Thanks to a mobile-phone service called Shazam, you can identify almost any song you hear be it in an elevator, at a bar or in a mall. Just dial 2580 (in the U.K.) on your phone, point it toward the source of the music, and within 30 seconds you'll get a text message telling you the name of the song and the artist. If you like, Shazam can also send you a 30-second clip of the song, ring tones and the option to buy the CD online.

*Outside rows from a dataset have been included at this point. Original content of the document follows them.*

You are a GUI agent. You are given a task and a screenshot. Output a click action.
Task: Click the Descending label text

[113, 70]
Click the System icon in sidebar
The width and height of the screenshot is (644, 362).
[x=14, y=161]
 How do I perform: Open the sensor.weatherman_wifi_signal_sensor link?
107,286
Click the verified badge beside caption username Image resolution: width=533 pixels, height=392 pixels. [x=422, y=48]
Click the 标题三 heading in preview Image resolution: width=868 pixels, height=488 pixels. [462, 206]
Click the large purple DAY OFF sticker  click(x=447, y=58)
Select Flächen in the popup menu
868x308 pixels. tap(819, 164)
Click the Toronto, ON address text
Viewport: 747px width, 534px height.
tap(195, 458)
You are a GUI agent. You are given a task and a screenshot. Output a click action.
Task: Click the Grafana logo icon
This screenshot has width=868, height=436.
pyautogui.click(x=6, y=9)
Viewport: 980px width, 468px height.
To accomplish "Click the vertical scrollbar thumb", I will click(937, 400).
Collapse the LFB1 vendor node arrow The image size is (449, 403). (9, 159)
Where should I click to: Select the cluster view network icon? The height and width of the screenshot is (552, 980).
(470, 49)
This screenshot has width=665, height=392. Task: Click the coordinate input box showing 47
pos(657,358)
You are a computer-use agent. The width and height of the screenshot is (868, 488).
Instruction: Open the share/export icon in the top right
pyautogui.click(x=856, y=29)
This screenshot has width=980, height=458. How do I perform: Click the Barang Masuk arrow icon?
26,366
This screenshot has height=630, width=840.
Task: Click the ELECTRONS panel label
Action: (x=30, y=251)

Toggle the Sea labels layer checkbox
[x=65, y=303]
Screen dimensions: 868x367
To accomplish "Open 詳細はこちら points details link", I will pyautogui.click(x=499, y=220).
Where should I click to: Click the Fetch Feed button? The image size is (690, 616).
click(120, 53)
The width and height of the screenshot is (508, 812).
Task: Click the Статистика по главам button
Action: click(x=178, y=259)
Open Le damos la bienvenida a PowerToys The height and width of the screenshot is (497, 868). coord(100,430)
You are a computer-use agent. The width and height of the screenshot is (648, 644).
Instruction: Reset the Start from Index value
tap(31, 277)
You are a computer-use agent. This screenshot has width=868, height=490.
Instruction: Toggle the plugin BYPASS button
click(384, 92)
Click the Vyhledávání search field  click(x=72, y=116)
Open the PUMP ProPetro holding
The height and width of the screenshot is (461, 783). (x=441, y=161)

To test the service under carefully controlled conditions in an actual pub, TIME exposed a phone to two versions of Burt Bacharach and Hal David's I Just Don't Know What to Do With Myself. The result: Shazam had no problem telling Dusty Springfield's 1964 version from the White Stripes' 2003 release. The service uses a pattern-recognition software algorithm that essentially takes a fingerprint of the incoming sound it looks for and identifies 16 specific characteristics of the music, such as pitch, tone and beat and matches it instantly to the corresponding song in the database. Shazam has already captured 1.8 million songs, and is growing rapidly.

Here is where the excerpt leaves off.